The relationship between optical characteristics and antibacterial performance of Mg0.97Cu0.03O nanoparticles

This study investigates the optical properties and antibacterial efficiency of Mg₀.₉₇Cu₀.₀₃O nanoparticles synthesized via a sol-gel method. The nanoparticles were characterized using UV-Vis spectroscopy, Fourier-transform infrared (FTIR) spectroscopy, and antibacterial activity tests. FTIR analysis confirmed the presence of distinct functional groups, indicating successful incorporation of copper into the magnesium oxide matrix.
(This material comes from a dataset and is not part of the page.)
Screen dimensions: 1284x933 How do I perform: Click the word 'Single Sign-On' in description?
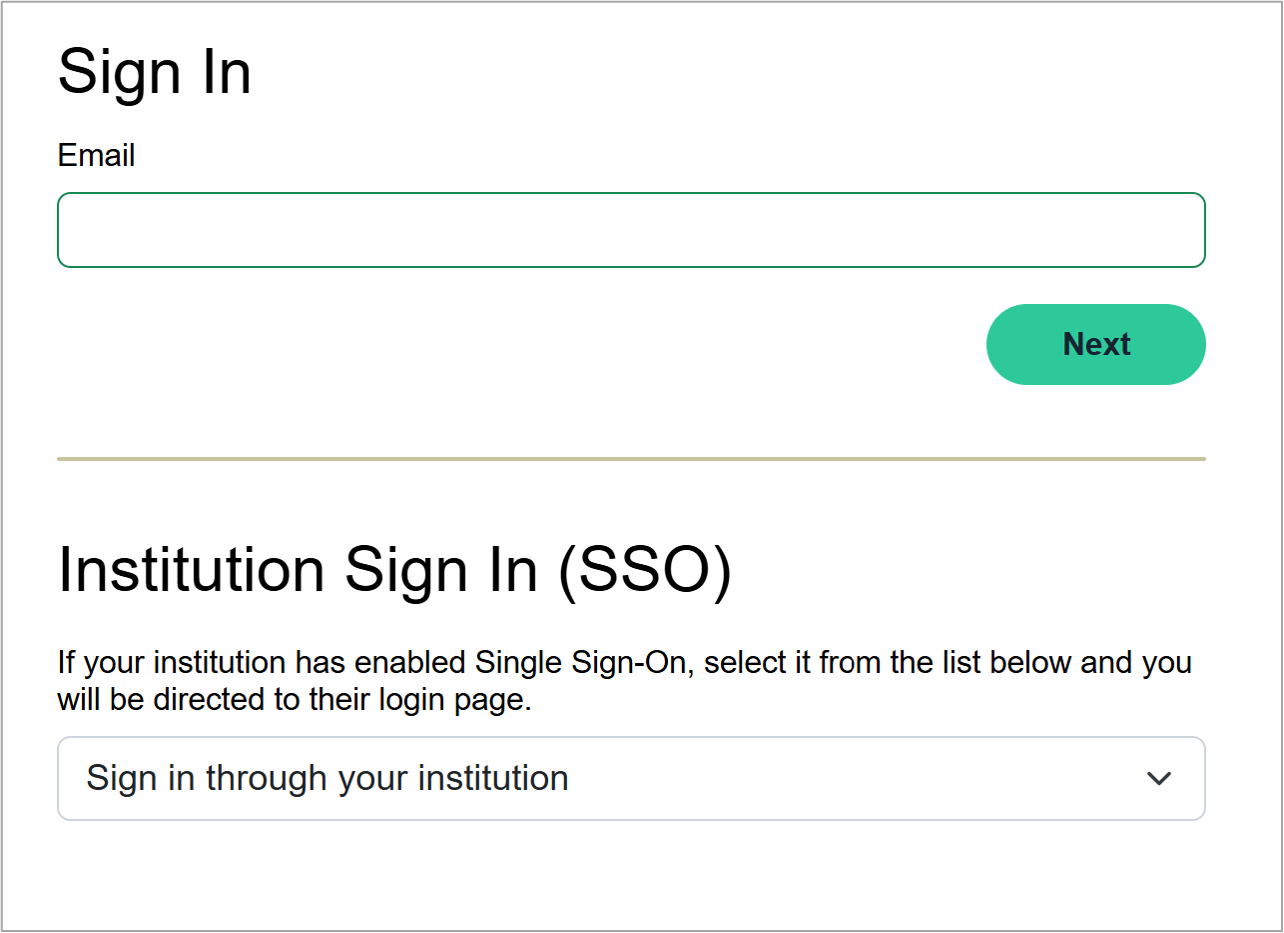[582, 663]
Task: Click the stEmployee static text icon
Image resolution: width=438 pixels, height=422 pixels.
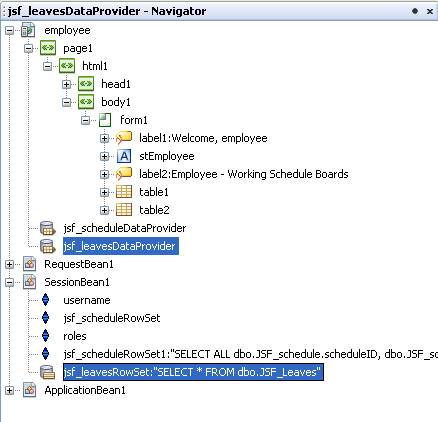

UV-Vis spectroscopy revealed an optical bandgap (Eg) of 2.89 eV, highlighting a reduction in the bandgap due to copper doping, which enhances light absorption in the visible region. Antibacterial activity was evaluated against Staphylococcus aureus using the agar diffusion method, with the nanoparticles exhibiting a significant zone of inhibition (25 mm). The results suggest that doping MgO with copper not only modifies its optical properties but also enhances its antibacterial efficacy, making it a promising candidate for biomedical applications, UV-protective coatings, and photocatalysis. The multifunctionality of these nanoparticles underscores their potential in diverse fields requiring materials with tailored optical and antibacterial properties.